Todo nace del asombro de la fe - Alfa y Omega

Al contemplar estos últimos e intensos doce años de vida eclesial, me interpelan unas palabras del cardenal Ángelo Scola en las que decía que siempre es necesario «aprender al Papa», es decir, asumir racional y afectivamente la humanidad concreta de cada nuevo sucesor del apóstol Pedro, a través de la cual lleva a cabo su ministerio. Jorge Bergoglio llegó a Roma profundamente marcado por su formación de jesuita, por su experiencia del catolicismo popular latinoamericano y su conciencia de la dimensión social de la fe. Era el primer Papa no europeo en muchos siglos, y todo ese bagaje ha dado forma a un pontificado, por un lado, con acentos muy tradicionales, pero que también ha roto esquemas. En este momento conviene separar el grano de la paja.

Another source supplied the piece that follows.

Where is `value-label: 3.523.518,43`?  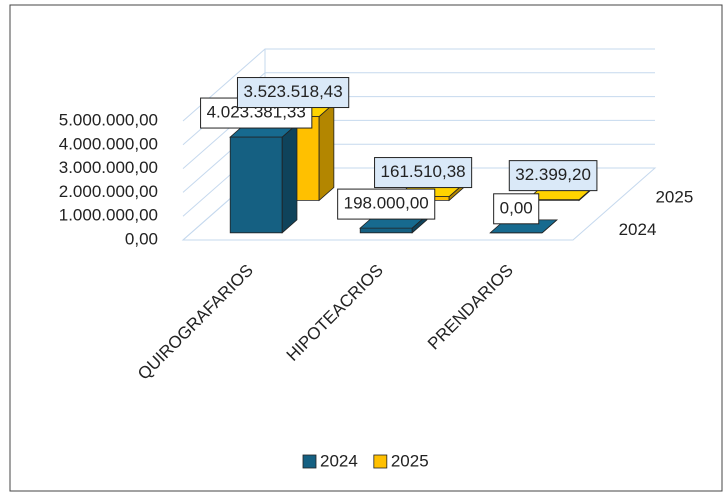 value-label: 3.523.518,43 is located at coordinates (293, 93).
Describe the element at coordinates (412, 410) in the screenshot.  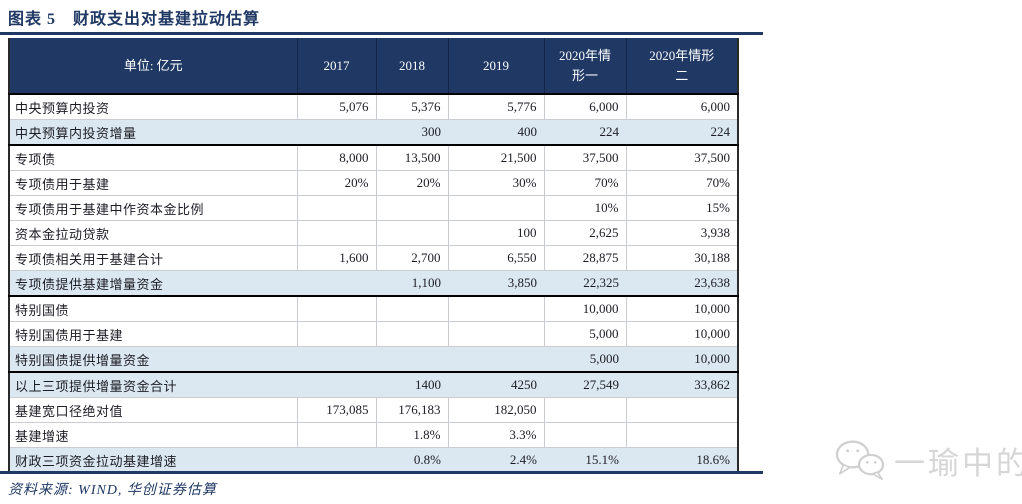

Cuando el sociólogo Dominique Wolton le preguntó a Francisco por las palabras clave de su pontificado, no dudó señalar, en primer lugar, la alegría: el encuentro con Jesús es la fuente de una alegría inagotable, es una experiencia de estupefacción ante el hecho de haber encontrado a Dios, y la Iglesia es la madre de esa admiración, de ese encuentro. Si lo olvida se vuelve seca. Para él, secreto de la continuidad de la Iglesia a través de la historia, incluyendo sus errores y deficiencias, se encuentra «en esa santidad que siempre está ahí, ese humus que es el pueblo santo de Dios». Es cierto que Francisco ha iniciado muchas reformas con desigual fortuna, pero en el fondo todas respondían a dos grandes líneas: el alma de toda reforma es la santidad de los fieles, y toda estructura debe estar en función de la misión. Si no vamos hasta el fondo de su enseñanza y no miramos la totalidad de sus gestos, podemos quedar apresados en la perplejidad. Francisco ha fustigado como pocos las miserias de los eclesiásticos, pero también ha llamado a rebato para defender a la Madre Iglesia cuando lo ha sentido necesario.

Escudo del Papa Francisco

Una de sus insistencias, poco escuchadas, ha sido la de advertir contra la ideologización de la fe. Para él eran igualmente miopes el «progresismo que se adapta al mundo» y el «tradicionalismo que añora un mundo pasado»; en cambio, proponía valorar cada estructura, uso y tradición en la medida en que favorezca el anuncio de Cristo. Esto conecta con el verdadero significado de la sinodalidad, palabra clave del pontificado que Francisco no ha cesado de intentar aclarar:  no es una moda ni una forma de reinventar la Iglesia, ni la patética recreación de un parlamento, sino la dimensión histórica de la comunión eclesial. Al concluir la segunda sesión de la asamblea sinodal encontramos unas palabras muy suyas que son todo un programa: «Hermanos, hermanas, no una Iglesia sentada, una Iglesia en pie; no una Iglesia muda, una Iglesia que recoge el grito de la humanidad… no una Iglesia estática sino misionera, que camina con el Señor por las vías del mundo».

Para Francisco, la forma de afrontar la secularización rampante en nuestras sociedades no es el lamento por las posiciones perdidas ni la condena de los males del mundo, sino generar nuevas formas de presencia cristiana que solo nacerán del asombro ante la fe y de la alegría de pertenecer a la Iglesia, como dijo en su difícil viaje a Canadá. Otro viaje difícil ha sido el de Bélgica, paradigma del llamado «cansancio europeo de la fe», donde dijo que los cambios de nuestra época y la crisis de la fe que experimentamos en Occidente nos impulsan a regresar a lo esencial, para que la buena noticia que Jesús trajo al mundo resplandezca con toda su belleza. Es necesario pasar de un cristianismo establecido en un marco social acogedor a un cristianismo «de testimonio», una calificación que consideró preferible a otra frecuente hoy, un cristianismo «de minorías». La verdad es que Francisco se parecía muy poco a las caricaturas que de él han ido dibujando los ideólogos de ambas trincheras. A veces brusco e impetuoso, como Pedro, nos ha regalado, como el primer apóstol, el ímpetu de su amor incondicional a Cristo y a su Iglesia. Ahora esta historia prosigue.